Beat Streuli
Galerie Anne de Villepoix
Beat Streuli’s most recent photographs, made in New York during a long stay in 1994, underscore the particularity of that city, which more than any other in the world is marked by a constant flux of bodies in the streets, bodies that form part of a collective but remain seemingly unaware of each other. Jean Baudrillard described New York as “the city [that] never empties. Everyone is in some way assigned to a stage set. It is practically useless to question the destiny of all the accelerating particles. This absolute mobility is a prodigious phenomenon. This phenomenon almost constitutes a collective work.” What city achieves the transculturality New York does, where all cultures can succeed and seem to be free of their own weight? New York presents a unique kind of fusion.
Until now, Streuli’s work has been articulated around images of the moving crowd; in this new series the artist focuses on a gang that regularly assembled under his windows when he was living in New York, and the “micro-society” they established, with its own codes and rites. Even if the artist had aimed a stationary camera at these youngsters from the window of his apartment on the first floor, it would not have been out of voyeurism—to track them from a distance or to unmask them without their knowledge—but out of a desire to get inside the group, to emphasize the importance of life on the street and to show its reality.
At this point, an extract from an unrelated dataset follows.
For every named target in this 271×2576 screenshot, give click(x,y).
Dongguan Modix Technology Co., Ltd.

Far from viewing this group as inhabiting some exotic, unfamiliar social sphere, Streuli attempted to capture the energy of their interrelations, their movement, their music, recalling that today culture, fashion, or the modes of conduct are born much more on the street than ever before—the street as meeting place, as the path on which all differences run parallel, are juxtaposed, and where everything is played out, both utopias and harsh realities.
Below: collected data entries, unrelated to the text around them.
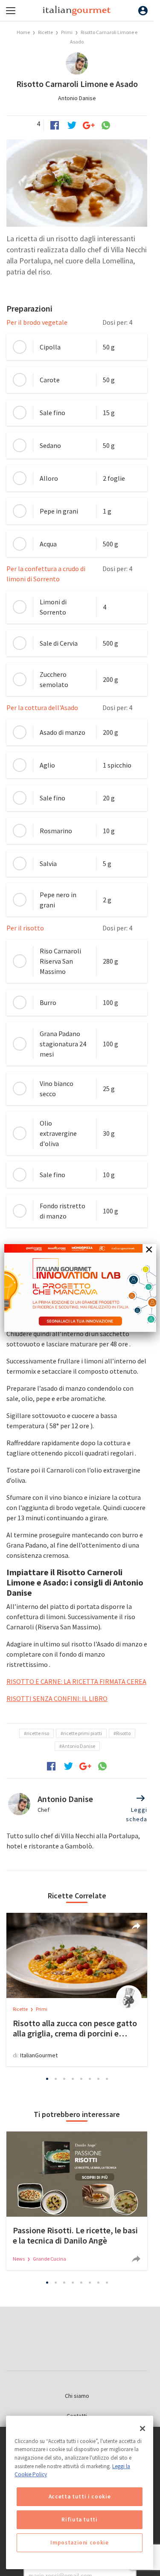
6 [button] (89, 2078)
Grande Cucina (49, 2258)
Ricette (46, 32)
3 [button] (64, 2078)
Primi (67, 32)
Streuli’s video records everything, but in silence, putting the sound at a distance in order to conserve the energy of the image, of all images. Though fragments of an extensive work, the large photographs that covered the walls of the gallery were clearly parts of a whole. In this way, Streuli marks the collectivity necessary to infuse the photographic image with a new energy, to resist the flood of isolated images that issue from the sphere of the media: their ephemerality, their disappearance at the instant of their appearance, the ceaseless replacement of one with another.
Translated from the French by Diana C. Stoll.